Source information START

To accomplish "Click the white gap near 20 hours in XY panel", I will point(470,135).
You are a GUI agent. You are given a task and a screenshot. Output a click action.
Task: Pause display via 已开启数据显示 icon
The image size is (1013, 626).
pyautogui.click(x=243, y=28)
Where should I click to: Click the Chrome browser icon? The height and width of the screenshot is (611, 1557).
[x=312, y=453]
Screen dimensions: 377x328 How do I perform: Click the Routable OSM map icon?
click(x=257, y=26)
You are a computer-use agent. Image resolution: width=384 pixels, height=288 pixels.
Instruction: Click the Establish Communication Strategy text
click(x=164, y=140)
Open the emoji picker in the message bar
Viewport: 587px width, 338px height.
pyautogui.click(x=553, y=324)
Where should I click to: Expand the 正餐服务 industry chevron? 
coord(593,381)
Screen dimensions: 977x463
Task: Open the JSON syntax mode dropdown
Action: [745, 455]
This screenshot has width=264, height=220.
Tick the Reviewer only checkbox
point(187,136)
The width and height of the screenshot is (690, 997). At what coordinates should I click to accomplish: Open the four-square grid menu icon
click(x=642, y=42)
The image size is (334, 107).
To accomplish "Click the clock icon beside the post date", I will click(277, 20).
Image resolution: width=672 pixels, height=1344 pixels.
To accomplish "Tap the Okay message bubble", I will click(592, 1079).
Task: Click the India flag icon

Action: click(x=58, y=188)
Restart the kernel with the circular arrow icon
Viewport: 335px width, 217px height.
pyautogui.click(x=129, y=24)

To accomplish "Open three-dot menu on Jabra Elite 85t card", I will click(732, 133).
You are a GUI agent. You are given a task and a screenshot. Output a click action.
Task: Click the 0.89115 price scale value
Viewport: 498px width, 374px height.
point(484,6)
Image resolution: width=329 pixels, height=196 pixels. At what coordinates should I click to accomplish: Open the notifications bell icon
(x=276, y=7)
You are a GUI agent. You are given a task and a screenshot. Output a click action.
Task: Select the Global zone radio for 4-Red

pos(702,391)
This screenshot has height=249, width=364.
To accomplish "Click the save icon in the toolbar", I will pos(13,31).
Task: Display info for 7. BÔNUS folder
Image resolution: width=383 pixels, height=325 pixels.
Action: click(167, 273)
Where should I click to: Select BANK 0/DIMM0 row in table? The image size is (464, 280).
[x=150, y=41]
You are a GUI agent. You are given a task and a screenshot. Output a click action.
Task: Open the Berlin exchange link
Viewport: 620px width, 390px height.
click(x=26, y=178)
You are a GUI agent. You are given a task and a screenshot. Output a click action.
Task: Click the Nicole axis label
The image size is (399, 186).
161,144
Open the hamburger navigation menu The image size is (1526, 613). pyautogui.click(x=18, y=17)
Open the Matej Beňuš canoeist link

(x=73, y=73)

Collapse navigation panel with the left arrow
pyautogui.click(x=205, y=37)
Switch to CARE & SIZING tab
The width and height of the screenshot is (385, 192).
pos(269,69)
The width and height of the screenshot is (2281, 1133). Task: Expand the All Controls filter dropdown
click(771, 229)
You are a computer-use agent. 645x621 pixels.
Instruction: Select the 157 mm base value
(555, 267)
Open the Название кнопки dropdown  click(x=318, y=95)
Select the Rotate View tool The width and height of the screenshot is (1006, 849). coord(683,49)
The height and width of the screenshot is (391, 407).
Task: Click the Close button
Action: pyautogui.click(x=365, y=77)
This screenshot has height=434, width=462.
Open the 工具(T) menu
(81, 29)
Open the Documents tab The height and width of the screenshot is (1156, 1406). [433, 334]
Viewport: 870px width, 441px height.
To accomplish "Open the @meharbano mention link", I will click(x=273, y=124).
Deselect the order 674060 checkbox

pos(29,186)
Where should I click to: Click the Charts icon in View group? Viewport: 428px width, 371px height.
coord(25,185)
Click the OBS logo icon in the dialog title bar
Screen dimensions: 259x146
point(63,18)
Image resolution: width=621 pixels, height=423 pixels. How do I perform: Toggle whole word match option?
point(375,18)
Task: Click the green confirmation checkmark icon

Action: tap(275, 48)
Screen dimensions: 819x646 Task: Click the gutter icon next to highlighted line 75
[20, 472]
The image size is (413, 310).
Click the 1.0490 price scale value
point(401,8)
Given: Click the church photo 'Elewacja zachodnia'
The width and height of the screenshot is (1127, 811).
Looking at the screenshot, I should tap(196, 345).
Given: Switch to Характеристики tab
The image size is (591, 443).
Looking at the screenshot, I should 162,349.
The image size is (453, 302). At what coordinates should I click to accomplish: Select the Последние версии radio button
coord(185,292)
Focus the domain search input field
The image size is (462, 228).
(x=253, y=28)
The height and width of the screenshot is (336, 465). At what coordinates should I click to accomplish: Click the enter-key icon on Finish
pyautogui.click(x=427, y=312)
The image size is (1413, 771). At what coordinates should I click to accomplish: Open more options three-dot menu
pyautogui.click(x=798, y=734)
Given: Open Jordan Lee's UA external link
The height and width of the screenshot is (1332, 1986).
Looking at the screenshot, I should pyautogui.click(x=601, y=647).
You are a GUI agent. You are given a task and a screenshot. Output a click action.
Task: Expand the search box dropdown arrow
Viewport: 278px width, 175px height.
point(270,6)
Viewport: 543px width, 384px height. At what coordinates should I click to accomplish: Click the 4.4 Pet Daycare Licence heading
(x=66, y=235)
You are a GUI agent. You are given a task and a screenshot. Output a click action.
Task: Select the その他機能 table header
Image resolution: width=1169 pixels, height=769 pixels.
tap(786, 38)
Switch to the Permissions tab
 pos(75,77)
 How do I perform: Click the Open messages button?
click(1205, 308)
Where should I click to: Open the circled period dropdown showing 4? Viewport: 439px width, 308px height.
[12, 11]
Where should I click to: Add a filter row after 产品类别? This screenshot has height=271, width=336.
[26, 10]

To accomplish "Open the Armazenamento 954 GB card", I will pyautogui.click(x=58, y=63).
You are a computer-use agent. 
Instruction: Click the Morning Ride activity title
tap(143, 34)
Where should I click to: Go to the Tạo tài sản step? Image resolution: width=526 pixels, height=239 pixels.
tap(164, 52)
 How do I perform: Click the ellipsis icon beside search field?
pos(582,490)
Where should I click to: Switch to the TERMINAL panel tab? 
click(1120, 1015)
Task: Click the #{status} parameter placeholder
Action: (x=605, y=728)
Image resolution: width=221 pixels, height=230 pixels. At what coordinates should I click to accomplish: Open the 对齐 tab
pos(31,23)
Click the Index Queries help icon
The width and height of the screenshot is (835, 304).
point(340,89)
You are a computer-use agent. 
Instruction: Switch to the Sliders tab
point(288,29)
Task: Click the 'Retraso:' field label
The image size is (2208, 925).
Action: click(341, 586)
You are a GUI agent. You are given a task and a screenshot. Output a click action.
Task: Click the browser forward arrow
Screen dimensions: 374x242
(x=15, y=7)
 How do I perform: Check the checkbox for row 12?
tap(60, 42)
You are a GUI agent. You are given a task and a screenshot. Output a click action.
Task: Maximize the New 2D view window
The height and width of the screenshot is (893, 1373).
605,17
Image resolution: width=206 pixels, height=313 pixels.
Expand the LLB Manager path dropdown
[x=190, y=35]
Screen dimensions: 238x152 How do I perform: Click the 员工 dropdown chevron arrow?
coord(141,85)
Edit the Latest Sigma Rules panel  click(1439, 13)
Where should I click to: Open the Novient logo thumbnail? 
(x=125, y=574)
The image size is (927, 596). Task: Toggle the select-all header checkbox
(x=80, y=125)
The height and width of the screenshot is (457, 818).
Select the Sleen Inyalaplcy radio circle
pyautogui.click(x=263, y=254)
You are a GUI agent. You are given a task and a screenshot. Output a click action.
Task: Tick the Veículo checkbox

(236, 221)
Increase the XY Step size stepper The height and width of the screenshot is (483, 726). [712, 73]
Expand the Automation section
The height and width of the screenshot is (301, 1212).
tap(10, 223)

Source information END

Task requirements – Write the entries out a second time. Match them exactly.

Result of this exercise –
To accomplish "Click the white gap near 20 hours in XY panel", I will point(470,135).
You are a GUI agent. You are given a task and a screenshot. Output a click action.
Task: Pause display via 已开启数据显示 icon
The image size is (1013, 626).
pyautogui.click(x=243, y=28)
Where should I click to: Click the Chrome browser icon? The height and width of the screenshot is (611, 1557).
[x=312, y=453]
Screen dimensions: 377x328 How do I perform: Click the Routable OSM map icon?
click(x=257, y=26)
You are a computer-use agent. Image resolution: width=384 pixels, height=288 pixels.
Instruction: Click the Establish Communication Strategy text
click(x=164, y=140)
Open the emoji picker in the message bar
Viewport: 587px width, 338px height.
pyautogui.click(x=553, y=324)
Where should I click to: Expand the 正餐服务 industry chevron? 
coord(593,381)
Screen dimensions: 977x463
Task: Open the JSON syntax mode dropdown
Action: [745, 455]
This screenshot has width=264, height=220.
Tick the Reviewer only checkbox
point(187,136)
The width and height of the screenshot is (690, 997). At what coordinates should I click to accomplish: Open the four-square grid menu icon
click(x=642, y=42)
The image size is (334, 107).
To accomplish "Click the clock icon beside the post date", I will click(277, 20).
Image resolution: width=672 pixels, height=1344 pixels.
To accomplish "Tap the Okay message bubble", I will click(592, 1079).
Task: Click the India flag icon

Action: click(x=58, y=188)
Restart the kernel with the circular arrow icon
Viewport: 335px width, 217px height.
pyautogui.click(x=129, y=24)

To accomplish "Open three-dot menu on Jabra Elite 85t card", I will click(732, 133).
You are a GUI agent. You are given a task and a screenshot. Output a click action.
Task: Click the 0.89115 price scale value
Viewport: 498px width, 374px height.
point(484,6)
Image resolution: width=329 pixels, height=196 pixels. At what coordinates should I click to accomplish: Open the notifications bell icon
(x=276, y=7)
You are a GUI agent. You are given a task and a screenshot. Output a click action.
Task: Select the Global zone radio for 4-Red

pos(702,391)
This screenshot has height=249, width=364.
To accomplish "Click the save icon in the toolbar", I will pos(13,31).
Task: Display info for 7. BÔNUS folder
Image resolution: width=383 pixels, height=325 pixels.
Action: click(167, 273)
Where should I click to: Select BANK 0/DIMM0 row in table? The image size is (464, 280).
[x=150, y=41]
You are a GUI agent. You are given a task and a screenshot. Output a click action.
Task: Open the Berlin exchange link
Viewport: 620px width, 390px height.
click(x=26, y=178)
You are a GUI agent. You are given a task and a screenshot. Output a click action.
Task: Click the Nicole axis label
The image size is (399, 186).
161,144
Open the hamburger navigation menu The image size is (1526, 613). pyautogui.click(x=18, y=17)
Open the Matej Beňuš canoeist link

(x=73, y=73)

Collapse navigation panel with the left arrow
pyautogui.click(x=205, y=37)
Switch to CARE & SIZING tab
The width and height of the screenshot is (385, 192).
pos(269,69)
The width and height of the screenshot is (2281, 1133). Task: Expand the All Controls filter dropdown
click(771, 229)
You are a computer-use agent. 645x621 pixels.
Instruction: Select the 157 mm base value
(555, 267)
Open the Название кнопки dropdown  click(x=318, y=95)
Select the Rotate View tool The width and height of the screenshot is (1006, 849). coord(683,49)
The height and width of the screenshot is (391, 407).
Task: Click the Close button
Action: pyautogui.click(x=365, y=77)
This screenshot has height=434, width=462.
Open the 工具(T) menu
(81, 29)
Open the Documents tab The height and width of the screenshot is (1156, 1406). [433, 334]
Viewport: 870px width, 441px height.
To accomplish "Open the @meharbano mention link", I will click(x=273, y=124).
Deselect the order 674060 checkbox

pos(29,186)
Where should I click to: Click the Charts icon in View group? Viewport: 428px width, 371px height.
coord(25,185)
Click the OBS logo icon in the dialog title bar
Screen dimensions: 259x146
point(63,18)
Image resolution: width=621 pixels, height=423 pixels. How do I perform: Toggle whole word match option?
point(375,18)
Task: Click the green confirmation checkmark icon

Action: tap(275, 48)
Screen dimensions: 819x646 Task: Click the gutter icon next to highlighted line 75
[20, 472]
The image size is (413, 310).
Click the 1.0490 price scale value
point(401,8)
Given: Click the church photo 'Elewacja zachodnia'
The width and height of the screenshot is (1127, 811).
Looking at the screenshot, I should tap(196, 345).
Given: Switch to Характеристики tab
The image size is (591, 443).
Looking at the screenshot, I should 162,349.
The image size is (453, 302). At what coordinates should I click to accomplish: Select the Последние версии radio button
coord(185,292)
Focus the domain search input field
The image size is (462, 228).
(x=253, y=28)
The height and width of the screenshot is (336, 465). At what coordinates should I click to accomplish: Click the enter-key icon on Finish
pyautogui.click(x=427, y=312)
The image size is (1413, 771). At what coordinates should I click to accomplish: Open more options three-dot menu
pyautogui.click(x=798, y=734)
Given: Open Jordan Lee's UA external link
The height and width of the screenshot is (1332, 1986).
Looking at the screenshot, I should pyautogui.click(x=601, y=647).
You are a GUI agent. You are given a task and a screenshot. Output a click action.
Task: Expand the search box dropdown arrow
Viewport: 278px width, 175px height.
point(270,6)
Viewport: 543px width, 384px height. At what coordinates should I click to accomplish: Click the 4.4 Pet Daycare Licence heading
(x=66, y=235)
You are a GUI agent. You are given a task and a screenshot. Output a click action.
Task: Select the その他機能 table header
Image resolution: width=1169 pixels, height=769 pixels.
tap(786, 38)
Switch to the Permissions tab
 pos(75,77)
 How do I perform: Click the Open messages button?
click(1205, 308)
Where should I click to: Open the circled period dropdown showing 4? Viewport: 439px width, 308px height.
[12, 11]
Where should I click to: Add a filter row after 产品类别? This screenshot has height=271, width=336.
[26, 10]

To accomplish "Open the Armazenamento 954 GB card", I will pyautogui.click(x=58, y=63).
You are a computer-use agent. 
Instruction: Click the Morning Ride activity title
tap(143, 34)
Where should I click to: Go to the Tạo tài sản step? Image resolution: width=526 pixels, height=239 pixels.
tap(164, 52)
 How do I perform: Click the ellipsis icon beside search field?
pos(582,490)
Where should I click to: Switch to the TERMINAL panel tab? 
click(1120, 1015)
Task: Click the #{status} parameter placeholder
Action: (x=605, y=728)
Image resolution: width=221 pixels, height=230 pixels. At what coordinates should I click to accomplish: Open the 对齐 tab
pos(31,23)
Click the Index Queries help icon
The width and height of the screenshot is (835, 304).
point(340,89)
You are a computer-use agent. 
Instruction: Switch to the Sliders tab
point(288,29)
Task: Click the 'Retraso:' field label
The image size is (2208, 925).
Action: click(341, 586)
You are a GUI agent. You are given a task and a screenshot. Output a click action.
Task: Click the browser forward arrow
Screen dimensions: 374x242
(x=15, y=7)
 How do I perform: Check the checkbox for row 12?
tap(60, 42)
You are a GUI agent. You are given a task and a screenshot. Output a click action.
Task: Maximize the New 2D view window
The height and width of the screenshot is (893, 1373).
605,17
Image resolution: width=206 pixels, height=313 pixels.
Expand the LLB Manager path dropdown
[x=190, y=35]
Screen dimensions: 238x152 How do I perform: Click the 员工 dropdown chevron arrow?
coord(141,85)
Edit the Latest Sigma Rules panel  click(1439, 13)
Where should I click to: Open the Novient logo thumbnail? 
(x=125, y=574)
The image size is (927, 596). Task: Toggle the select-all header checkbox
(x=80, y=125)
The height and width of the screenshot is (457, 818).
Select the Sleen Inyalaplcy radio circle
pyautogui.click(x=263, y=254)
You are a GUI agent. You are given a task and a screenshot. Output a click action.
Task: Tick the Veículo checkbox

(236, 221)
Increase the XY Step size stepper The height and width of the screenshot is (483, 726). [712, 73]
Expand the Automation section
The height and width of the screenshot is (301, 1212).
tap(10, 223)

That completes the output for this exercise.